Now, I want to be as practical as I can be as I bring this challenging subject to a close today. There are some life-building principles that come out of these considerations that all of us need to remember because they bear directly on how you and I pursue holiness and transformation in day to day living:

a) Anything that loosens my attachment to this world is good for my spiritual development.

The steps will be different for each individual, according to the needs the Holy Spirit is closing in on at the moment. But for many of us there will come a call, if we are serious about spiritual mindedness, away from the most secularizing influences of our particular time and culture. There is simply no way to drench ourselves in this world and promote spiritual mindedness at the same time.

b) Any spiritual discipline we pursue to help “set our affection on things above” will require enough of a time and effort commitment until the affections become engaged in it.

As I said, until we get to heaven, we will have to “set” our minds on the things of the Spirit. Especially in th early stages of spiritual mindedness, the pursuit of heavenly affections is hard to sustain as our constant, natural inclination. Various layers of bad habit and carnality must be pressed through with great effort and perseverance.

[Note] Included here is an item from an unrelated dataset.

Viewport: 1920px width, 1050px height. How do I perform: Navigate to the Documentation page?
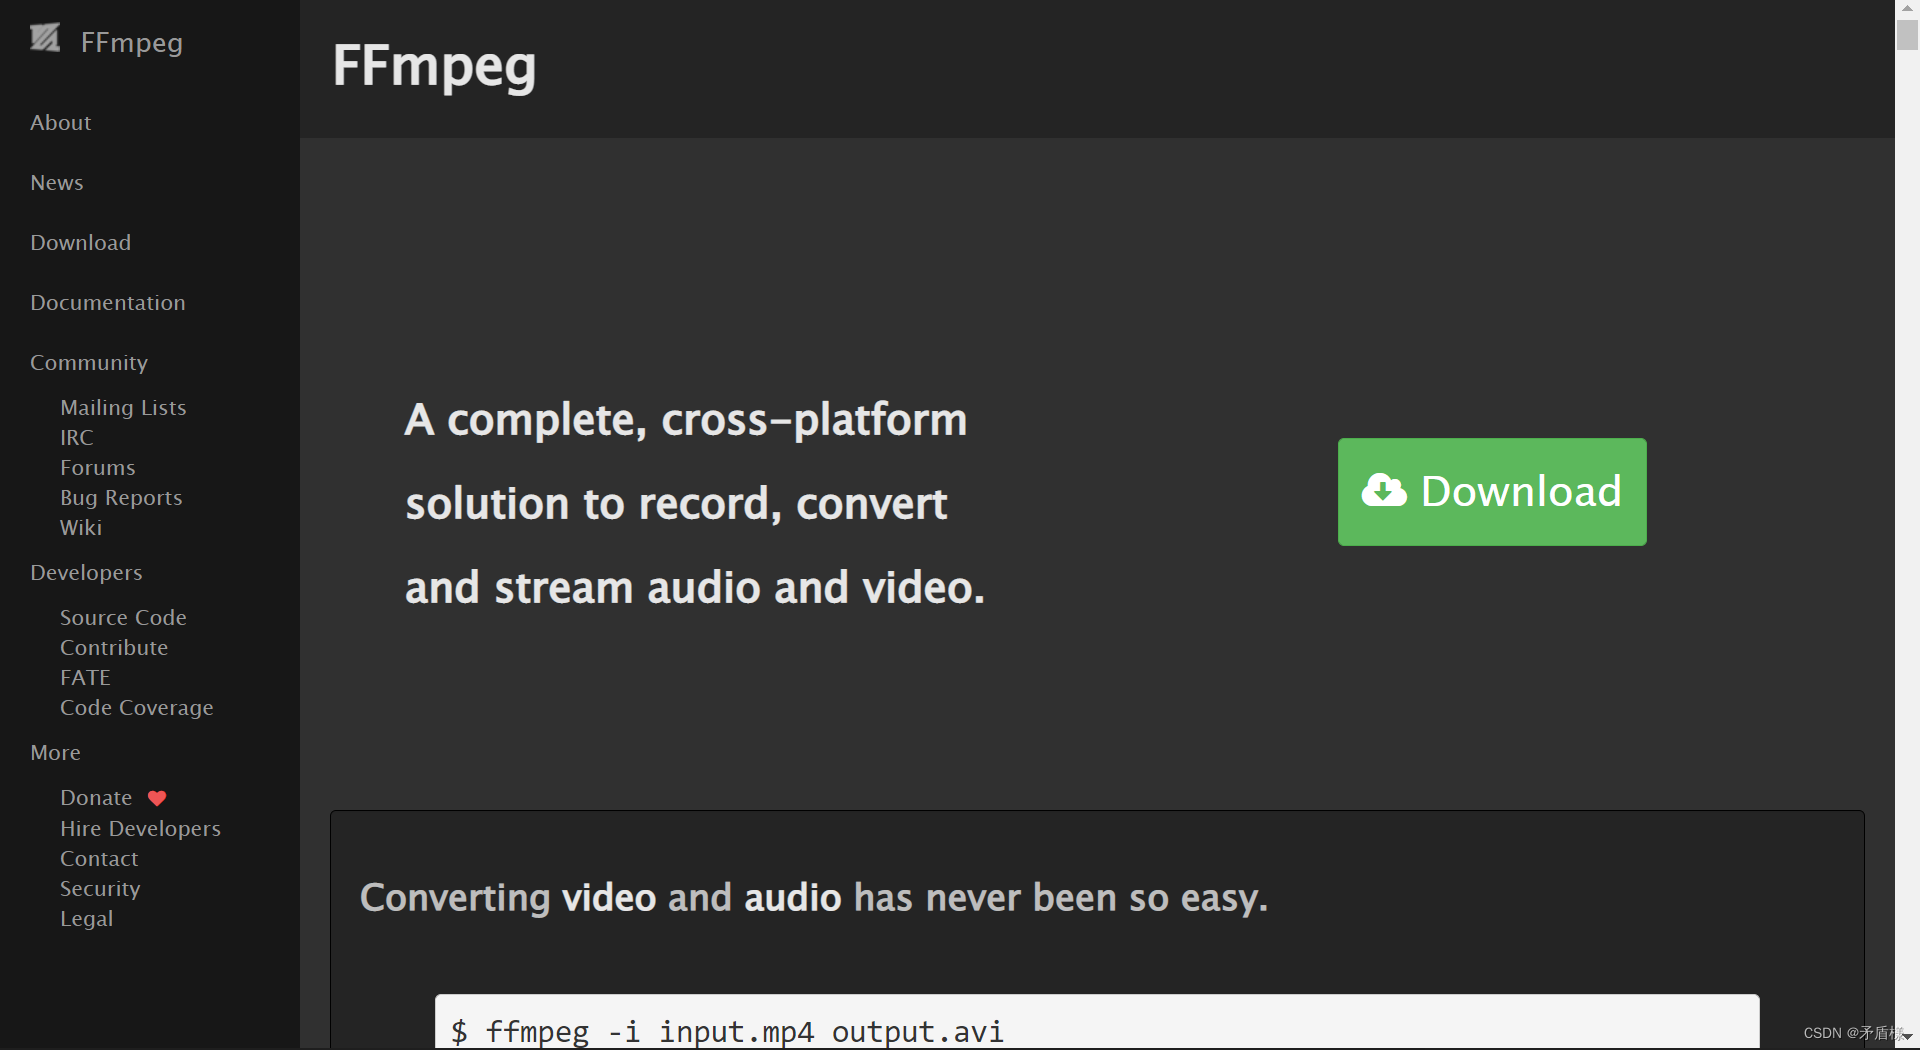(x=107, y=302)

You don’t see this battle in the lives of the saints you admire and wish to imitate because it’s an internal battle. But even great saints only make spiritual pursuits look easy because they’ve learned from rich experience the blessing and reward of following diligently after God.

But, for most of us, there is a need to remember that no spiritual discipline is immediately attractive to our fallen and still earth-bound senses. You will always be tired when you set your mind to study the Scriptures. There will always be other things that crowd out prayer. There will always be something else that needs doing just when church is on. Have you noticed how much sicker and fatigued people have to be to stay home from work or the cottage than to stay home from church?

But my point stands as an eternal principle, unobserved by the careless, that there will always be something - usually something appealing - that will press itself against spiritual disciplines.

But keep pursuing God. Make yourself. Just do it. Whether you feel it happening or not, you are gradually, with the help of the Holy Spirit, changing the home address of your mind. But if you quit too soon, just because you didn’t feel anything happening yet, you will wrongly assume the process didn’t work for you. But it will only be because you gave up, or became distracted before the discipline became engaging and enjoyable to your soul.

It takes time for the Holy Spirit to “form” Christ in you. And that’s a very Biblical concept - Galatians 4:19 - “....my little children, for whom I am again in the anguish of childbirth until Christ is formed in you!” Look at those words carefully. Notice that word “until.” It’s a time word - or rather, a time passing word. Also, remember that these are born again people. That’s why Paul calls them his “little children.”

But being born isn’t the whole process. There’s a certain “anguish of childbirth” Paul was going through teaching and discipling these Christians. And the hard part - the part that was as hard as labor - says Paul, was pressing them into the mind-set of having Christ formed in them.

Here’s why. The hard part of Paul’s work in teaching these people stemmed from the fact that while it’s the same Spirit forming Christ in them as birthing new life in them in regeneration, He works these two aspects in different ways. Regeneration is a gift and nothing but a gift. The second - having Christ formed in them - while still stemming from the cross of Jesus, is a grace worked through the channels of their own thinking habits and disciplines.

Born and formed are two different things, even though closely related, and both the result of divine grace. And now you’re right on the thresh-hold of the great paradox of the Christian life. God freely gives His richest blessings to the most spiritually persistent.